また現在、各金融機関は金融庁と日本銀行より、「地域金融機関におけるサイバーセキュリティセルフアセスメント」に準じた対応を求められていることから、今回の教育・訓練支援の提供開始により、各加盟行におけるサイバーセキュリティ人材の強化を通じてアセスメントへの準拠を目指す。
サイバーセキュリティ人材育成の概要
今回の取り組みでは、社内にセキュリティ部門を擁し、先進技術や幅広い知見を持つ日立が取りまとめとなり、サイバーセキュリティの人材育成で実績を有する日立ソリューションズ・クリエイトと連携し、各加盟行に対して実践に重点を置いた育成プログラムを提供する。

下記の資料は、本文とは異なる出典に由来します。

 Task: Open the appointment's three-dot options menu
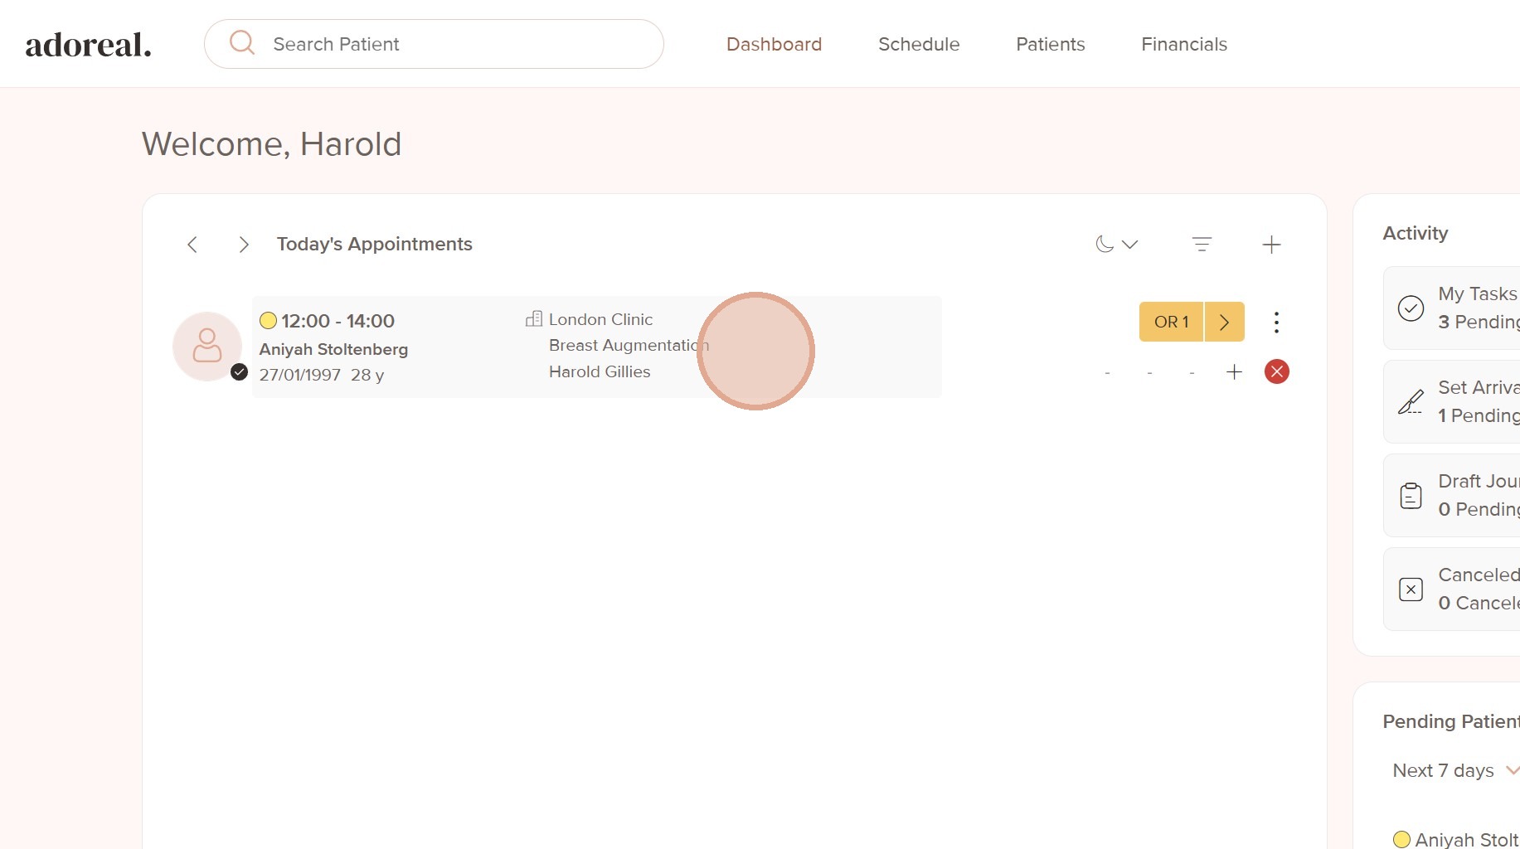pyautogui.click(x=1276, y=322)
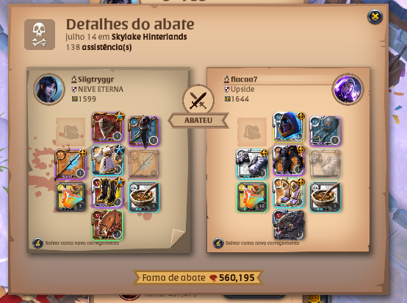Select flacaa7's white and gold boots
The image size is (407, 303).
coord(289,193)
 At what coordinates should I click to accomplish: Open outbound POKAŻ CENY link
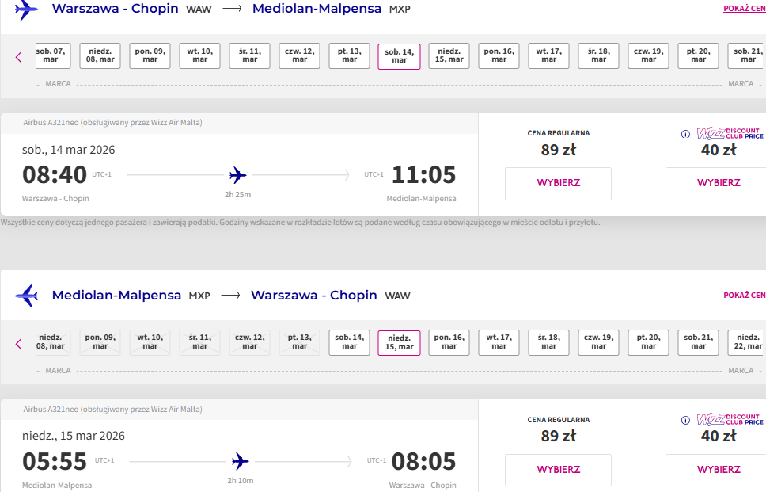coord(745,9)
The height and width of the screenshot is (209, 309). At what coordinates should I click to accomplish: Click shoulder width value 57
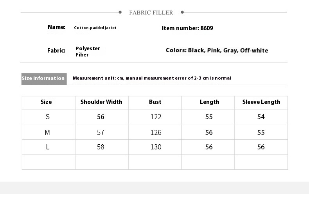coord(101,133)
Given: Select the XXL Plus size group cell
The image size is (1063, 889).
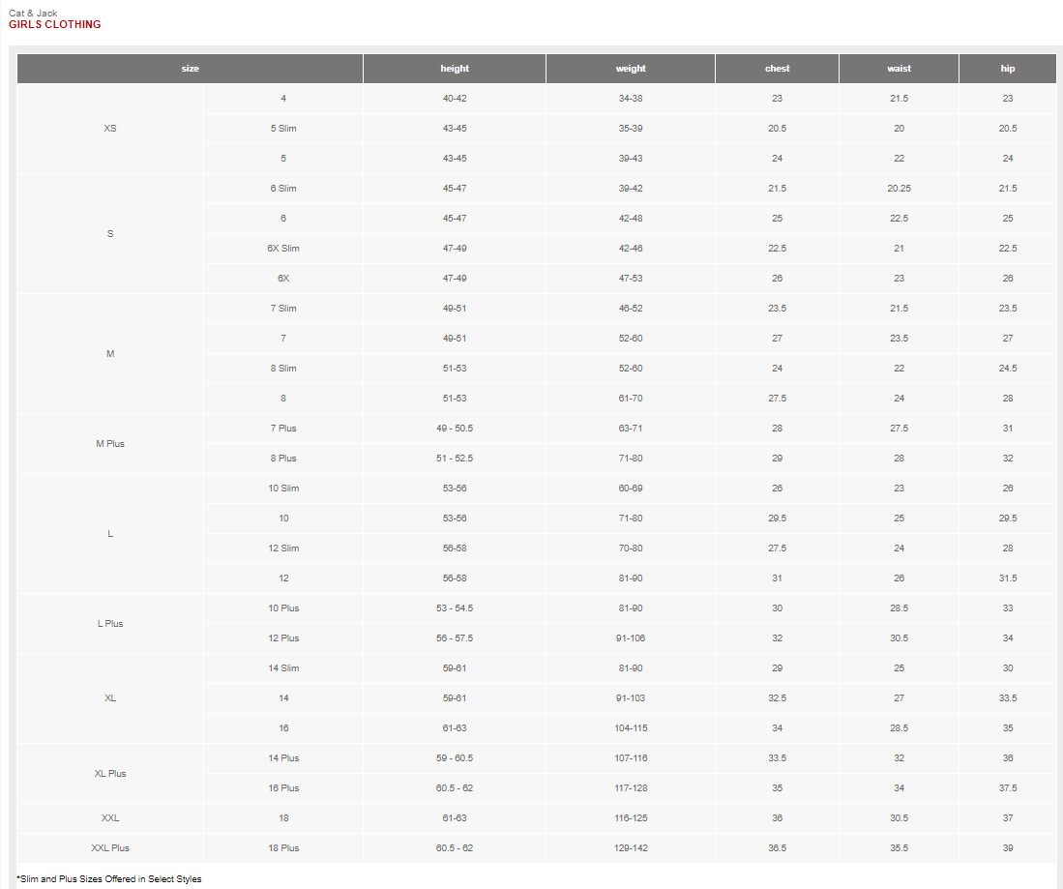Looking at the screenshot, I should coord(110,848).
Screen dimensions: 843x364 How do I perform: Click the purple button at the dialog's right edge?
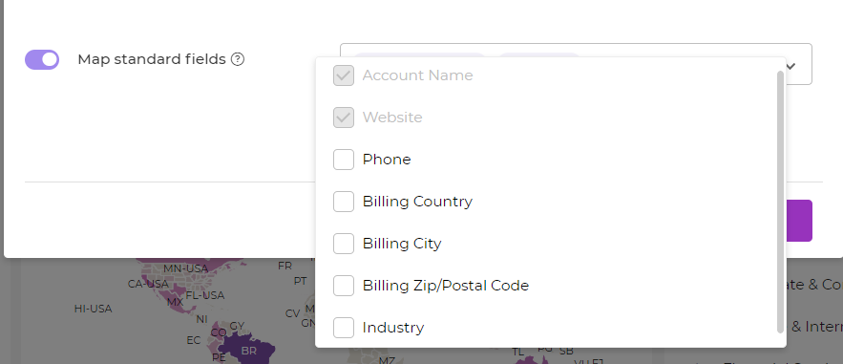pos(799,221)
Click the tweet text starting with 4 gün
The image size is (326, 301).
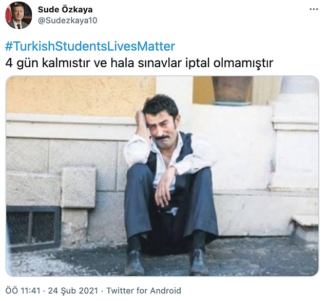tap(139, 63)
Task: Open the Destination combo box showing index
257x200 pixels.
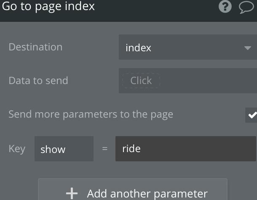Action: point(188,47)
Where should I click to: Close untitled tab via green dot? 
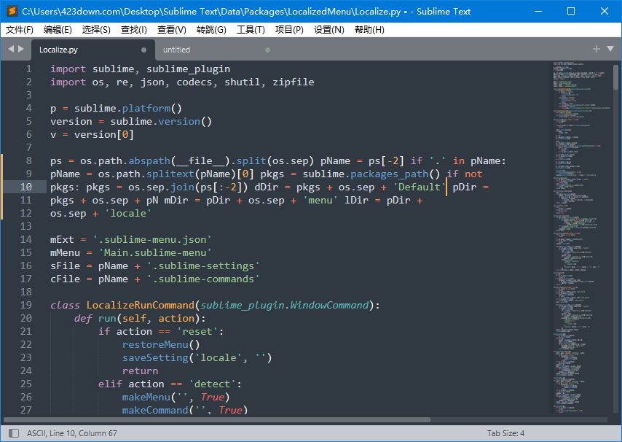pos(268,50)
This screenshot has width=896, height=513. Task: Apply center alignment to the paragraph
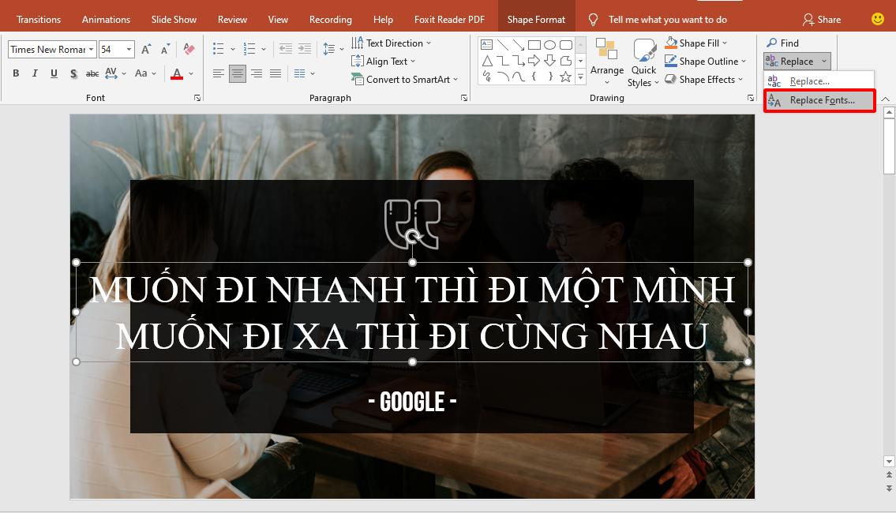(x=238, y=73)

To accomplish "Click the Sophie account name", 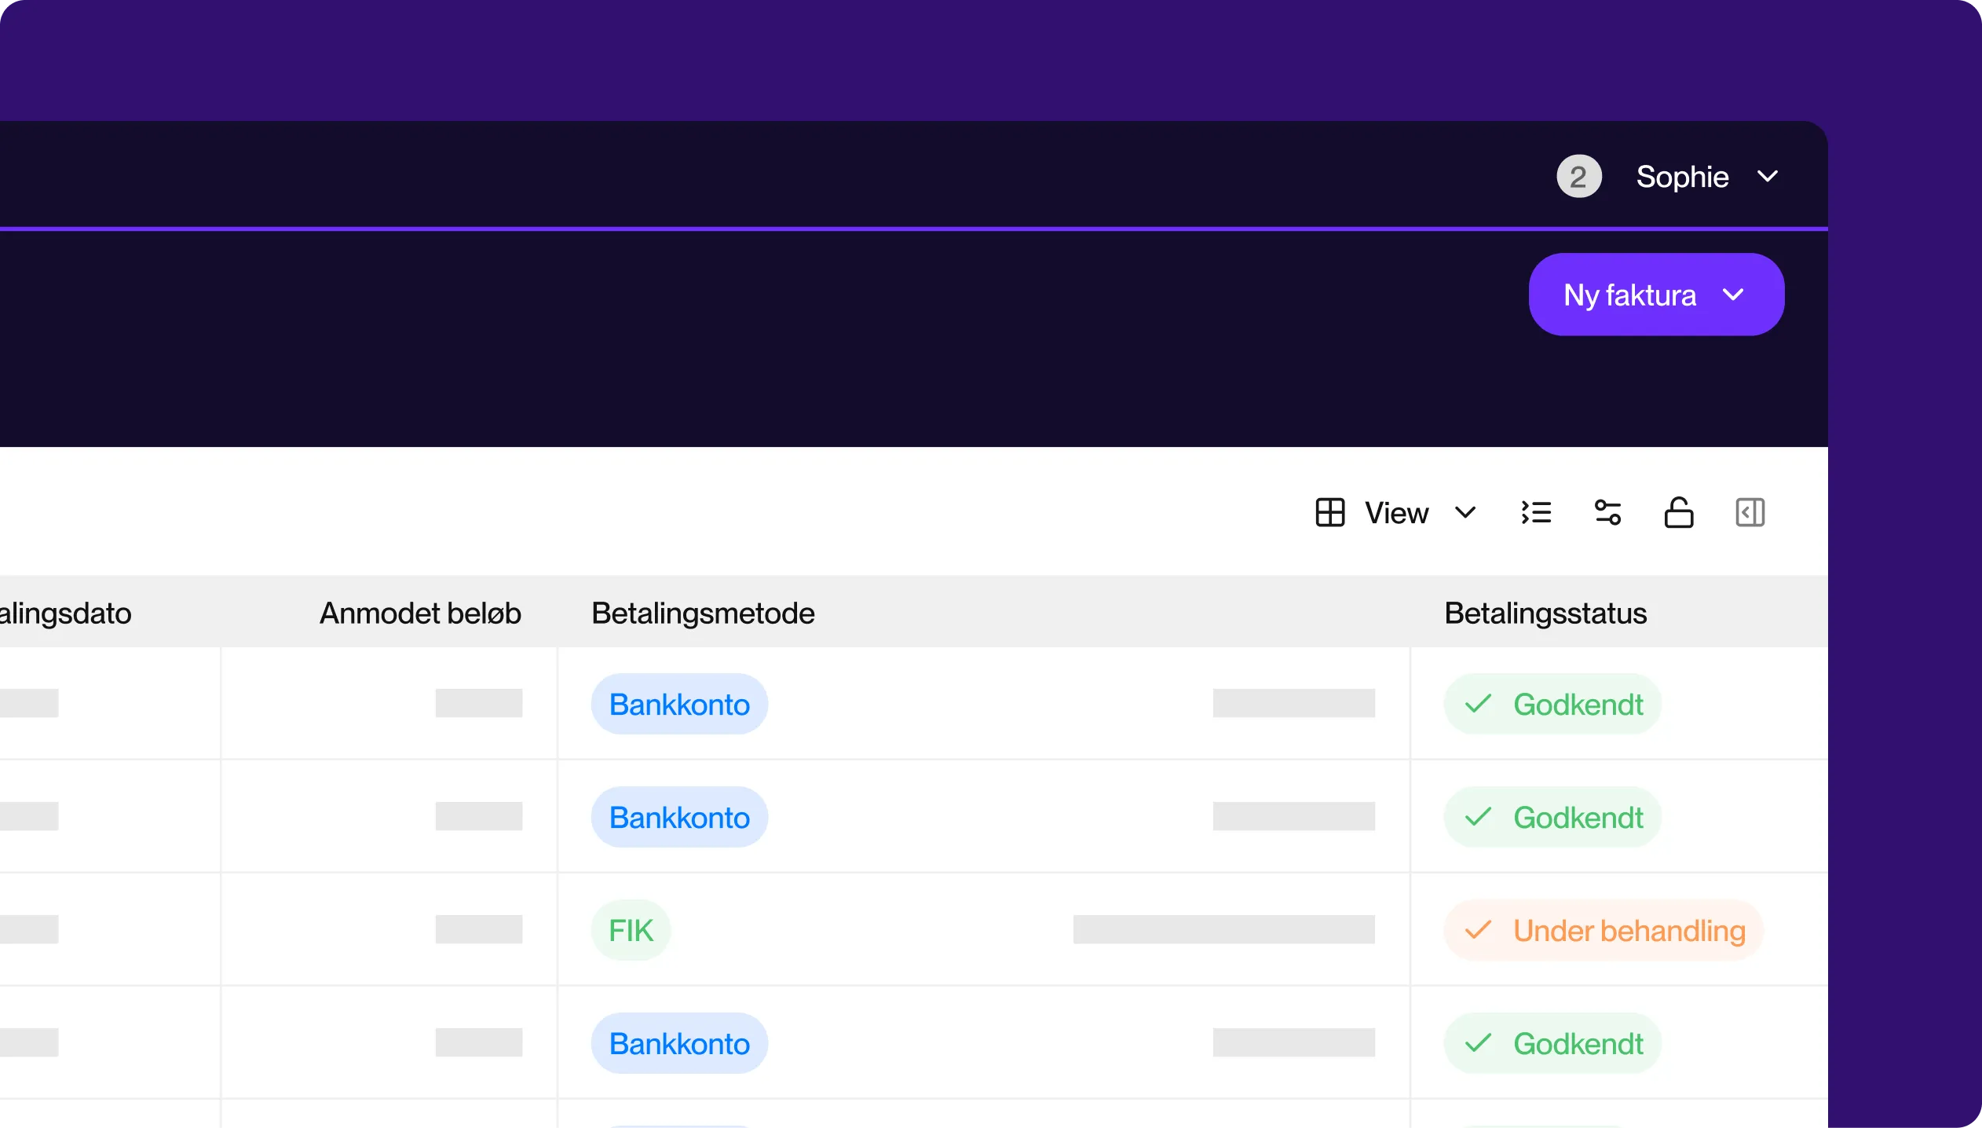I will (1682, 177).
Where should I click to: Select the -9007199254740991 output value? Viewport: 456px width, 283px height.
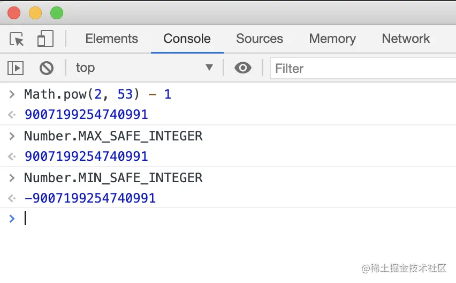(90, 198)
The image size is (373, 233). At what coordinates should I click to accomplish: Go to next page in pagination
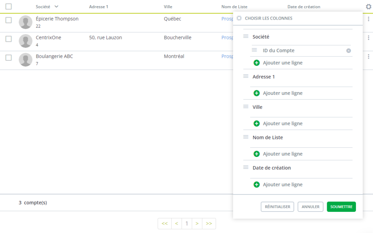point(197,224)
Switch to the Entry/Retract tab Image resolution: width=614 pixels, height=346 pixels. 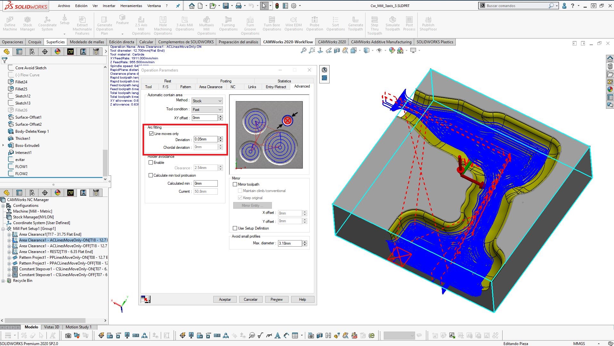[x=275, y=87]

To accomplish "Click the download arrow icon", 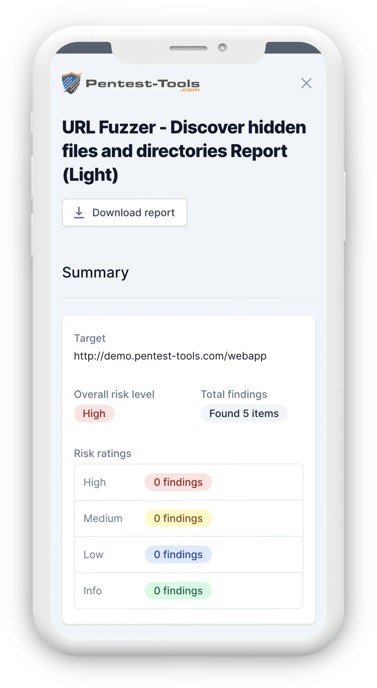I will 79,213.
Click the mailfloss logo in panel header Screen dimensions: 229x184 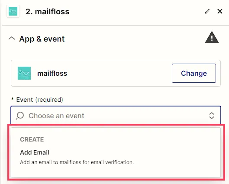tap(13, 11)
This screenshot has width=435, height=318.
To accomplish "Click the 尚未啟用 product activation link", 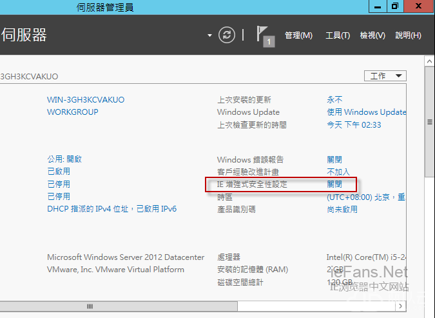I will click(x=342, y=209).
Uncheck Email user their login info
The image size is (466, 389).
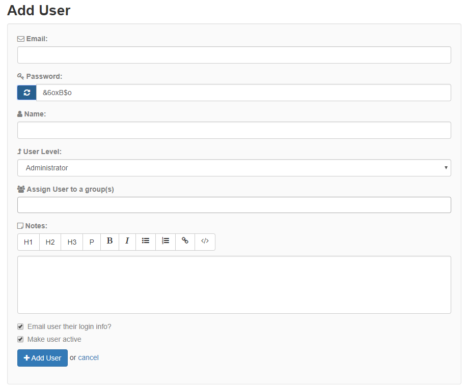(20, 326)
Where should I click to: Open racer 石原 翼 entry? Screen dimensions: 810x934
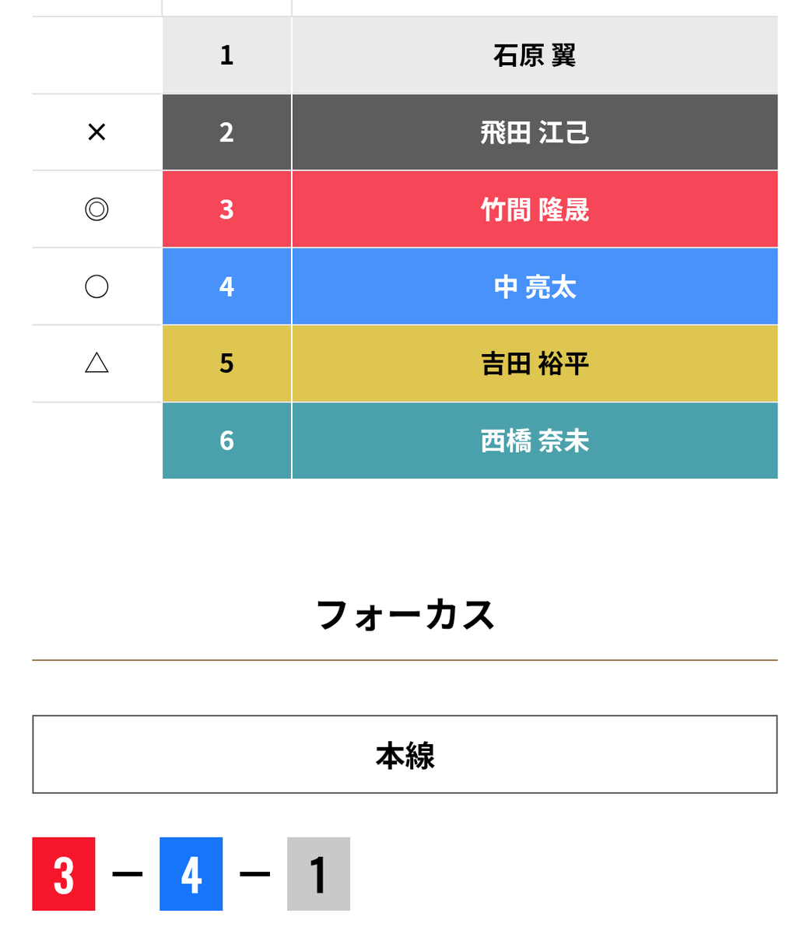point(535,55)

具体的には、セキュリティやハッキングに関して高度な知識をもち、国際的な認定資格である電子商取引コンサルタント国際評議会のCertified Ethical Hacker(CEH)を講師として招き、オンライン講義と集合形式の2つの形式で、マネジメント層や実務者・技術者層といった幅広いレベルに向けて、個人と組織の両面からインシデント対応能力を醸成する育成プログラムを実施。
サイバーセキュリティインシデント対応に実機訓練を用いることで、各加盟行独自ではリソース面から実践面で限界のあった対策範囲や、セキュリティレベルのばらつきなどの問題を解消するという。
さらに、各加盟行が同時に受講することにより、組織間の横連携から生まれるセキュリティ知識の底上げや共通の課題認識の醸成・深耕など、訓練内容を幅広く進化させられるとのこと。
これにより、施策の統一化や育成ステップの明確化に加えて、教育カリキュラムの受講完了を示した証明書の発行が可能になる。その対策状況を金融当局に明示できるうえ、各加盟行が一体となってサイバーセキュリティ人材育成の取り組み状況を開示することで、安心・安全な社会インフラとして金融機関の信頼性向上につながるとしている。
日立は、今後も、サイバーセキュリティ人材の育成支援を継続的に提供し、各加盟行のセキュリティ対策レベルのさらなる底上げに貢献する。それと同時に、新たに発生し得るセキュリティインシデントの変化にも対処できるようにすることで、金融機関のセキュリティ強化や社会インフラとしての金融システムの安全性向上に寄与し、安心・安全な社会インフラシステムの実現に貢献していきたい考え。